Read the full article at the Milwaukee Wisconsin Journal Sentinel.
Dasani and her family live in the Auburn Family Residence in NYC, a dilapidated hospital converted into residences to provide housing for the homeless. Here 280 children live — only a fraction of the 22,000 “invisible” homeless children living in New York. Dasani lives with her mother, stepfather, and seven siblings in a 520-square-foot room.
Liberals advocate that welfare programs are designed to help the least fortunate and that they demonstrate a society’s compassion. However, sometimes too much compassion by the state can devolve into what recovering drug addicts would call “enabling.” Moreover, the “compassionate environment” provided by government often turns out to be wretched.
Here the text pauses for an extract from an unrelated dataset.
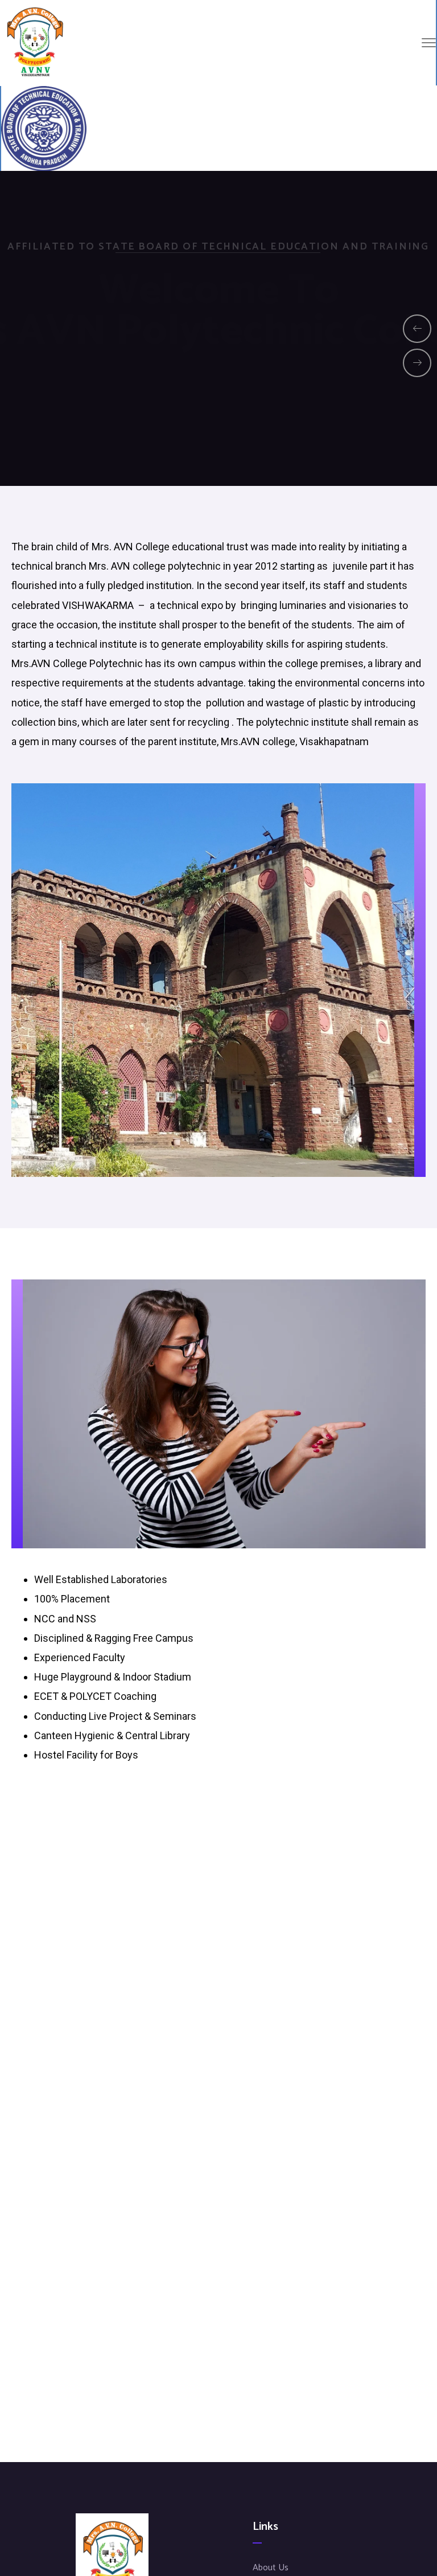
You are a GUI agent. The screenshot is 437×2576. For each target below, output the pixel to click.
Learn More (218, 400)
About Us (270, 2567)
In the early years of America, welfare for the poor was called “charity” and was provided by volunteers and religious groups. The recipients knew it was temporary, and they were generally grateful that the community helped them in a time of need. However, they knew that they had to pull themselves up by their bootstraps, get back on their feet, and come to fend for themselves as quickly as possible. In the 1930s, President Franklin D. Roosevelt’s New Deal policies introduced the federal government’s takeover of welfare programs. Later, in the 1960s, President Lyndon B. Johnson took up the torch with his “War on Poverty” and worked toward his “Great Society.” His administration codified welfare programs, giving more and more assistance to those living under the government-determined federal poverty level.
Of course, all of this begot government-assisted housing, food stamps, child care, and Medicaid. Moreover, it created a permanent class of dependents on these programs. Unfortunately, Dasani and her family are now part of this class of dependents, and her government-ornamented landscape is run-down and depressing.